Observons d'abord que la nécessité dont nous venons de parler n'existe pas réellement pour lui, puisqu'il n'en a jamais actuellement ni le sentiment ni

la connaissance distincte. Sans doute, aux yeux d'une intelligence supérieure, qui connaîtrait, avant qu'il ait pris sa détermination, toutes les causes dont elle sera le résultat nécessaire, il ne serait pas libre, mais il l'est à ses propres yeux, toutes les fois que, délibérant sur le parti qu'il doit prendre, il se sent à chaque instant maître d'agir, s'il le voulait, et maître de suspendre son action, quand les motifs de son vouloir ne sont pas assez nombreux ou assez puissants pour déterminer sa volonté. Dans ce cas, quelque parti qu'il prenne, il suffit, pour qu'il ait la conscience indubitable de sa liberté, que sa volonté n'ait été le résultat d'aucune contrainte, ni d'aucun obstacle extérieur indépendant de cette volonté même et des motifs tout-à-fait intimes qui ont agi sur elle. C'est donc incontestablement lui qui a voulu ;mais qui peut nier qu'il ne fût dans ce même moment, et que tout homme ne soit, dans quelque moment que ce soit, le produit de ses habitudes antérieures, de son tempérament, du degré d'instruction qu'il possède, de ses sentiments naturels ou acquis, du tour particulier d'imagination qui le distingue? Qui peut nier que toutes ces circonstances doivent être considérées comme autant de causes qui ont contribué à sa détermination? La liberté est donc l'absence de tout obstacle qui nous empêcherait d'agir comme nous voulons, l'exemption de toute contrainte qui nous forcerait à agir contre notre volonté. Quant à la volonté elle-même,

elle est si peu libre, qu'elle n'existe de fait qu'à l'instant où l'on se décide à agir, ou à n'agir pas. Dans le cas de la délibération, ce n'est pas la liberté, mais la volonté que l'on peut justement comparer à une balance qui demeure en équilibre tant que chacun des bassins se charge successivement de poids égaux, mais que le plus petit poids, ajouté à l'un ou à l'autre, fait pencher du côté où il se trouve. L'instant où l'équilibre est détruit par cette addition, représente celui où la volonté existe et se manifeste *.

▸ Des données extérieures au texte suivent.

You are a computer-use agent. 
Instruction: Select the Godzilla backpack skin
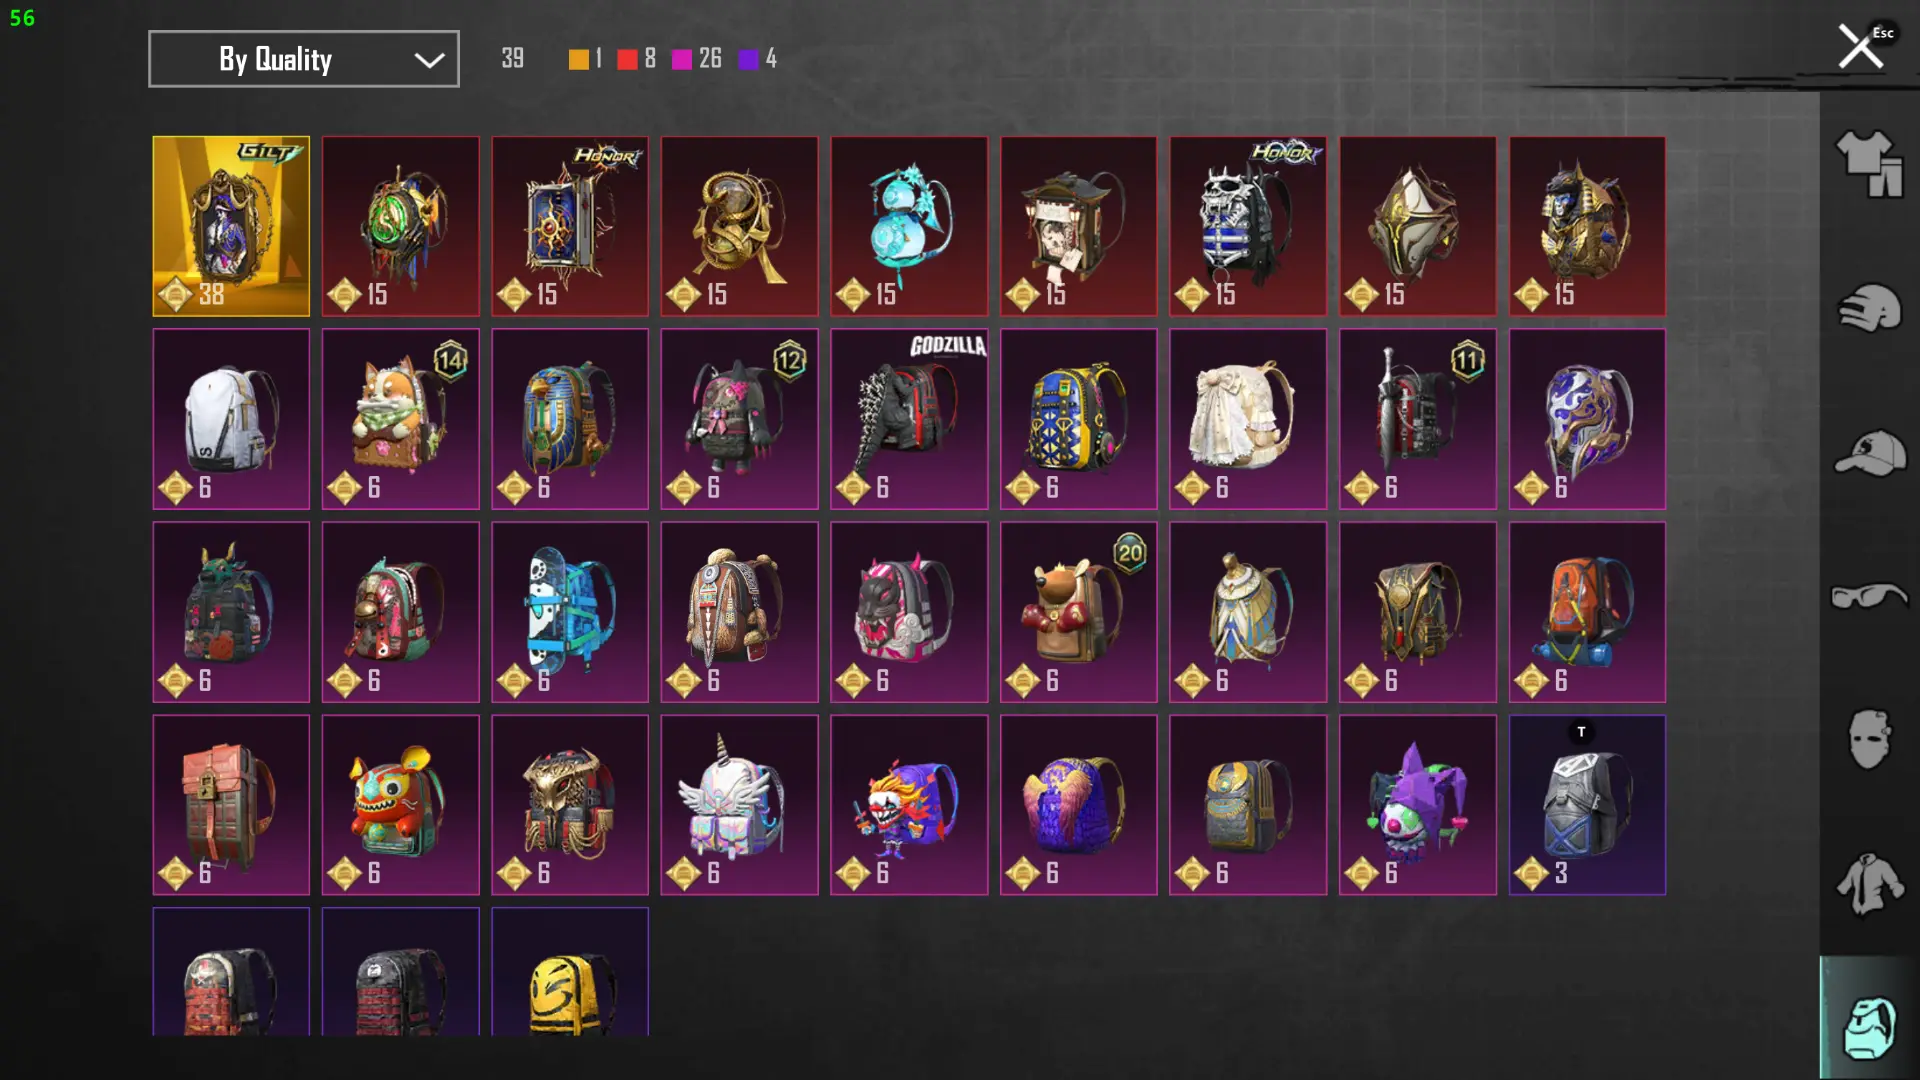click(x=909, y=419)
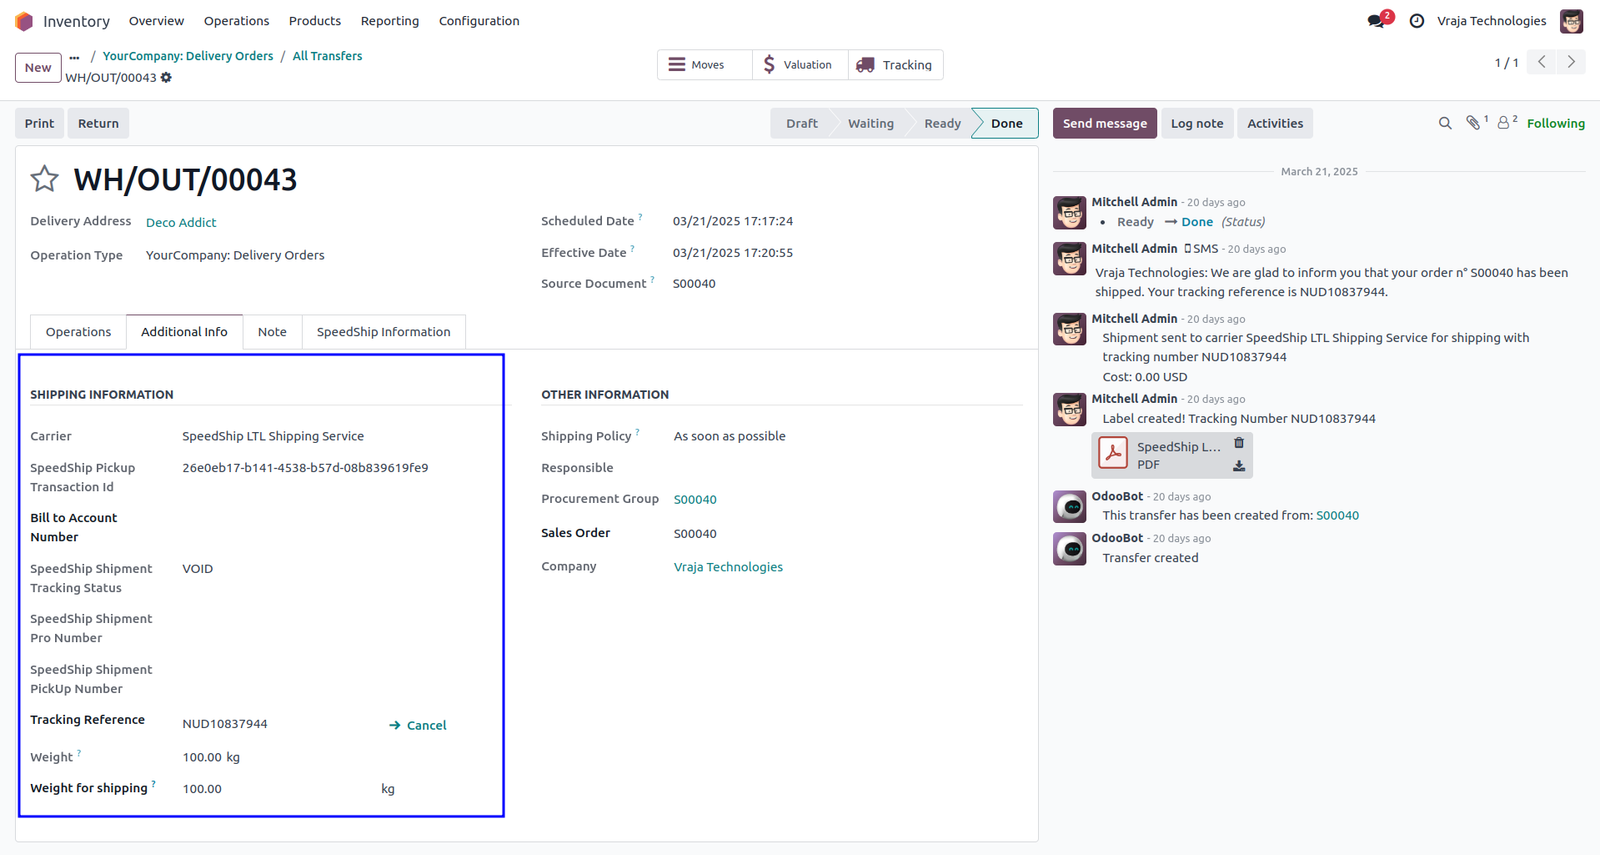Open the Deco Addict delivery address link
Image resolution: width=1600 pixels, height=855 pixels.
pyautogui.click(x=181, y=223)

* Voyez la confession de l'Ane, dans la fable des Animaux malades de la peste :

. J'ai souvenance

Qu'en un pré de moines passant,

La faim, l'occasion, l'herbe tendre, et je pense,
Quelque diable aussi me poussant,

Je tondis de ce pré la largeur de ma langue.

Je n'en avais nul droit, puisqu'il faut parler net.

Voilà l'histoire universelle de toutes les déterminations de la volonté, depuis les délits les plus légers jusqu'aux actions les plus coupables: une passion plus ou moins vive, l'occasion de la satisfaire; la présence de l'objet, avec tout ce qu'il y a en lui de plus propre à séduire la raison; l'illusion qu'elle cherche à se faire, en diminuant à ses propres yeux l'importance de la faute et la gravité du dommage; et enfin, après quelques moments d'hésitation, le dernier choc, la dernière impulsion donnée par la passion à la liberté, finissant par la faire fléchir, et entraînant la volonté. La suite et la gradation des phénomènes sera la même, en sens contraire, si au lieu d'un penchant vicieux, vous supposez une passion généreuse, un sentiment vertueux.